Currently our theory of Government (though hardly, in practice, actually implemented in a pure sense), sets up a bi-cameral legislature, which represents in the first part, the people as a whole, and this is the House of Representatives. The second chamber of congress is the Senate. There are two different systems for each of these. The theory behind the House is that the will of the people is fickle, and apt to change. It thus sets a short terms of two years. The Senate, on the other hand, is supposed to represent the States. It gives equal voice to each state, so that the groups that live in lesser represented areas get equal measure to the more populated areas. This assures a theoretical balance between rural and urban. Senators have six year terms. These members are supposed to be wisened elders, and thus stay in longer to keep their wisdom.

In one sense, this is very similar to the British model, where the Senate would be similar to the House of Lords, and the House similar to the House of Commons. Sure, it is more democratic. The Senate is not made up of Landed Gentry, but rather elected by the people (or should more properly be elected by the States, since it is the state they are representing, not the individual).

The version of federalism I have is one that rises to from the bottom to the top. This is dependent in my theory on two houses of representation. In my system, the two houses are the Inner Chamber and the Outer Chamber. The Inner Chamber deals with the internal issues within a particular level. The Outer Chamber acts as a diplomatic arm to the level that's higher up in the hierarchy. The Inner Chamber is chosen directly by the populace. They then elect a smaller number of representatives to the higher level up.
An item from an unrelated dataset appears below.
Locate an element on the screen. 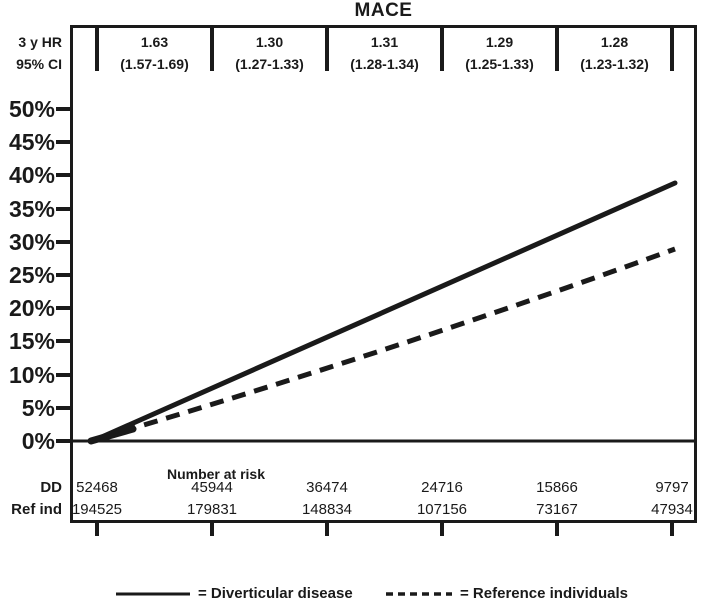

It may be best if I give a better defined example than these abstract "levels". So, let it be... At the very root level, there is the individual. This individual lives in a community: a town, village or city. In a city, of course, things can be broken down into neighborhoods. But let us take the municipal level. Above this, we have counties. And from counties into states. And states into the nation. However, I would add a regional section of a state, between the county and state level. This would essentially be a federation of counties with similar regional interests.

I would also add another level between the state and nation, which would be a federation of states into regions. So, of course, one would have "The Pacific Northwest", or "The Midwest", or "The Great Lakes", etc... Finally you have the highest level in a country, the nation itself. However, even in the nation, there is an outer chamber, which acts as a congress to deal with foreign nations.

I should also mention that these "regions" that I mention are bioregions. Systems of natural habitat and environs that are contiguous in a manner such that they have related interests.

One of the fundamental principles of Federalism is autonomy of the lower level. "States Rights" if you will. The only reason the federal government should enter into lawmaking at a lower level is when it deals with the interaction between two states. This is similar to how the United States deals with many issues. The Federal Trade Commission, which regulates interstate trade of goods, is founded upon this principle, that interstate issues may be regulated by the higher body. However, I would make it so that the lower chamber of the higher body (National Government for example), would need to write such laws, and they would not automatically become law. Instead, this body would then send these laws to their respective representatives home states. This would then travel down the chain to the lowest level that the law would affect, whereupon that lowest level would ratify the legislation or not, depending upon it's beliefs in it's vested interests. More on this topic shall be forthcoming.